İstenen 1 => Ayet ve yorumunu içeren metinden "Meali ; Sen" ile başlayıp "Allahuekber velillahil hamd." ifadesine kadar süren bölümü hiçbir değişiklik yapmadan çıkarın.
İstenen 2 => Girdilerde "Task: Click the 10:30 - 12:30 time range" ifadesini içeren satırdan başlayıp "click(1205, 38)" ifadesini içeren satıra kadar uzanan satırları, iki uç satır da dahil olmak üzere olduğu gibi kopyalayın. Yalnızca bu satırları verin.

Okunuşu ; Ve len terdâ ankel yahûdu ve len nasârâ hattâ tettebia milletehum kul inne hudâllâhi huvel hudâ ve le initteba’te ehvâehum ba’dellezî câeke minel ilmi, mâ leke minallâhi min veliyyin ve lâ nasîr(nasîrin).

Meali ; Sen onların dinlerine uymadıkça, Yahudi ve Hristiyanlar senden kesinlikle hoşnut olmazlar. De ki: 'Şüphesiz doğru yol, Allah'ın (gösterdiği) yoludur.' Eğer sana gelen bunca ilimden sonra onların heva (istek ve arzu)larına uyacak olursan, senin için Allah'tan ne bir dost vardır, ne de bir yardımcı.

Başta İmam-ı Şafii olmak üzere bir çok imam ve alim bu ayet-i kerimeden "Küfür tek Millettir" sonucuna varmışlardır. Yazımızı okurken bu ayeti kerimeyi de bu sonucu da aklınızın bir köşesine kazıyın ve bu bilinçle okuyun.

Allahuekber velillahil hamd.
Allahuekber !




Bir yazı kaleme almadan önce yazıda geçecek olan bir çok hususun okuyucu tarafından temel anlamda da olsa bilinmesi gerektiğini düşünüyorum. Bu yüzden ara ara tarihe yolculuklar yapabiliriz.

Görev Malzemesi =>

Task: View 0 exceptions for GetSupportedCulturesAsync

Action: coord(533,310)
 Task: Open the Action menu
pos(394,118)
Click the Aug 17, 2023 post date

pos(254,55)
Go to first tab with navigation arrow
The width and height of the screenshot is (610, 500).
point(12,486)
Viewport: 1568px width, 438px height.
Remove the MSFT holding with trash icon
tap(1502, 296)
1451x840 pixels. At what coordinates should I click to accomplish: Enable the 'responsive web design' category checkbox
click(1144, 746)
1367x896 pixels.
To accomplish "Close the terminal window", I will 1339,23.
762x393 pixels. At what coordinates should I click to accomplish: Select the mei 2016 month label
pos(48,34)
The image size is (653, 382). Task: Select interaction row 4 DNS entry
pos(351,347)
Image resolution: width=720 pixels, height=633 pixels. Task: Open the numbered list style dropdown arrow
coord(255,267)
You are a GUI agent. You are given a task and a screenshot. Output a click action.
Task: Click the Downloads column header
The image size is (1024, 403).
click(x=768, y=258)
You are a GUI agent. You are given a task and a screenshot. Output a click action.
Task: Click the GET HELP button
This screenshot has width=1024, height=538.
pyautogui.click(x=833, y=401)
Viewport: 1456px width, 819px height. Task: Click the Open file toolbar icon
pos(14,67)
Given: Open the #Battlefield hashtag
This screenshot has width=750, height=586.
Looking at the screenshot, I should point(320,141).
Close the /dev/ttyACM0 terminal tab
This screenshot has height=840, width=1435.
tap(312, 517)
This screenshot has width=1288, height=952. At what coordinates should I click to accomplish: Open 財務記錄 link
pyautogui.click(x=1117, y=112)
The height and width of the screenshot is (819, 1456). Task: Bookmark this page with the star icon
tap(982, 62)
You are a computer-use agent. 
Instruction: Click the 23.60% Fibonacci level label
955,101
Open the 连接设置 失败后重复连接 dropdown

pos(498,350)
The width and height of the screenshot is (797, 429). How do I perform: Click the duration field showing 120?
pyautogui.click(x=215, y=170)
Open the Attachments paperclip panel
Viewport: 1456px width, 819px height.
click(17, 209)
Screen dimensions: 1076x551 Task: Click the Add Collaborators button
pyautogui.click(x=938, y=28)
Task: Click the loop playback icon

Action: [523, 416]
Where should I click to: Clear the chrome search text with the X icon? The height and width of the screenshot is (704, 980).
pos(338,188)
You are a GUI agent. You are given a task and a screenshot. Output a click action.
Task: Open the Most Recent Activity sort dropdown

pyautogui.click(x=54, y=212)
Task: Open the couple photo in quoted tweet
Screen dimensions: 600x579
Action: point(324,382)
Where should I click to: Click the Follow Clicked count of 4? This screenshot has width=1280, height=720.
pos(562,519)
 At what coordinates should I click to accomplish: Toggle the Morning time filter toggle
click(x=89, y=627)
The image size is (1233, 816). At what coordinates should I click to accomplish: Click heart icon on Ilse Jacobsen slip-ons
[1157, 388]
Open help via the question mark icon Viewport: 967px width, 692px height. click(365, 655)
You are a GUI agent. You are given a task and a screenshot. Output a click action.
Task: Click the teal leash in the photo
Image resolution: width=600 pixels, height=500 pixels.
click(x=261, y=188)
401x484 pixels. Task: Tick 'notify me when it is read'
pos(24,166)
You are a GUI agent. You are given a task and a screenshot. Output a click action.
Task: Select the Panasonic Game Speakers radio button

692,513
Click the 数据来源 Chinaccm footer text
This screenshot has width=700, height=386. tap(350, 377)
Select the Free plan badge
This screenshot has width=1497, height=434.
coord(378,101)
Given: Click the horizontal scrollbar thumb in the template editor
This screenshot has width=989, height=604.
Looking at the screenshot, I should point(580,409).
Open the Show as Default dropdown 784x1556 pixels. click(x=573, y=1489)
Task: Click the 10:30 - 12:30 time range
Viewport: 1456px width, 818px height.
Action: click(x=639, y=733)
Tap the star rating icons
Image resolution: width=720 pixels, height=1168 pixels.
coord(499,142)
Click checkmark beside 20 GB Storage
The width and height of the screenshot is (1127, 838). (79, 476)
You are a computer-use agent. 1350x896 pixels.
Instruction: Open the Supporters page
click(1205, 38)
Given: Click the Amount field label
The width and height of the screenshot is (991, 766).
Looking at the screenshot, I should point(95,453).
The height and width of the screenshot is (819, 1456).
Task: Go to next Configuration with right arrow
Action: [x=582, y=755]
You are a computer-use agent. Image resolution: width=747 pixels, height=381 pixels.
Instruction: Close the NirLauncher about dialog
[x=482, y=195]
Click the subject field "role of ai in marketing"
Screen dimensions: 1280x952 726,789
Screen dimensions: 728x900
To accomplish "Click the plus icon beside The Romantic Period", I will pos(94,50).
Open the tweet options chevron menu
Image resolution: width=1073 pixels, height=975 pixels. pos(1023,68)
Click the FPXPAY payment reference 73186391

Alıştırma Çıktısı 1 =>
Meali ; Sen onların dinlerine uymadıkça, Yahudi ve Hristiyanlar senden kesinlikle hoşnut olmazlar. De ki: 'Şüphesiz doğru yol, Allah'ın (gösterdiği) yoludur.' Eğer sana gelen bunca ilimden sonra onların heva (istek ve arzu)larına uyacak olursan, senin için Allah'tan ne bir dost vardır, ne de bir yardımcı.

Başta İmam-ı Şafii olmak üzere bir çok imam ve alim bu ayet-i kerimeden "Küfür tek Millettir" sonucuna varmışlardır. Yazımızı okurken bu ayeti kerimeyi de bu sonucu da aklınızın bir köşesine kazıyın ve bu bilinçle okuyun.

Allahuekber velillahil hamd.

Alıştırma Çıktısı 2 =>
Task: Click the 10:30 - 12:30 time range
Viewport: 1456px width, 818px height.
Action: click(x=639, y=733)
Tap the star rating icons
Image resolution: width=720 pixels, height=1168 pixels.
coord(499,142)
Click checkmark beside 20 GB Storage
The width and height of the screenshot is (1127, 838). (79, 476)
You are a computer-use agent. 1350x896 pixels.
Instruction: Open the Supporters page
click(1205, 38)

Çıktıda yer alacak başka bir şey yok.